Scrivere la libertà. Corpo, identità e potere in Goliarda Sapienza Bazzoni Alberica - Edizioni Ets, 2022 - Altera
Con Scrivere la libertà, Alberica Bazzoni offre un'analisi organica dell'opera di Goliarda Sapienza (1924-1996), ripercorrendo l'evoluzione della sua scrittura tra autobiografia e finzione. Ne emerge il ritratto di un'artista ricca di movimenti e ambivalenze, spesso in anticipo sul proprio tempo sia nei terni che nelle forme letterarie. I temi della libertà, del corpo, dell'identità, dell'impegno politico e la rappresentazione antinormativa di genere e sessualità - centrali nell'opera di Sapienza - sono esplorati con strumenti filosofici che spaziano dal marxismo al femminismo, dalla psicoanalisi e la fenomenologia alle teorie queer. Intrecciando analisi testuale, contestualizzazione storico-letteraria e riflessione teorica, questo libro mostra in particolare come la narrativa di Sapienza dia voce a un'aspirazione radicale alla libertà che conduce a una riconfigurazione della relazione tra corpo, linguaggio e politica.

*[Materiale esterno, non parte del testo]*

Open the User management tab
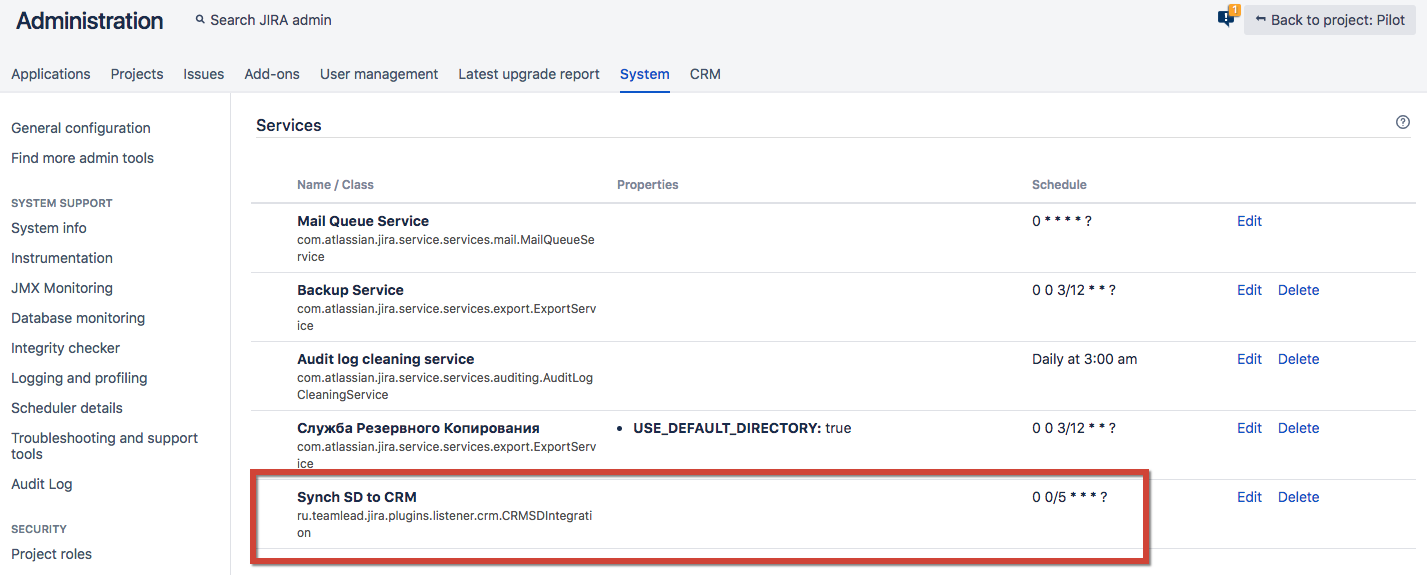Screen dimensions: 1427x575 tap(379, 74)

Muovendosi tra materialismo e performatività, Sapienza si smarca dal postmodernismo e affida alla scrittura letteraria il compito di nutrire il desiderio attraverso il riconoscimento del dolore e la creazione di nuovi immaginari.

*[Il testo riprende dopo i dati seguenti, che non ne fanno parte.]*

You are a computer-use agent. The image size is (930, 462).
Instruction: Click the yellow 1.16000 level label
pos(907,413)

Scrittici migranti. La lingua, il caos, una stella Barbarulli Clotilde - Edizioni Ets, 2010 - Altera
Undici saggi su scrittrici migranti che scrivono in italiano nella complessità ibridata dell'oggi. Sono scritture di confine che si esprimono in termini di spazi, percorsi, orizzonti. Sono figur/azioni situate tra l'intimo e il globale che scompaginano logiche di potere, sfruttamento ed esclusione giocando fra lingue, immaginari e culture. Le parole migranti di Toni Maraini, Kaha Aden Mohamed, Gabriella Ghermandi, Assia Djebar, Suad Amiry, Ubah Ali Farah, Fabrizia Ramondino, Christiana De Caldas Brito, Gabriella Kuruvilla, Hélène Cixous, Fatou Diome, Jarmila Ockayovà, Agota Kristof e tante altre offrono percorsi affettivi e intellettivi aprendosi a conflitti, mediazioni, precarietà, ingiustizie e speranze. Evocano l'utopia di un mondo-mosaico fra storie incrociate condivise.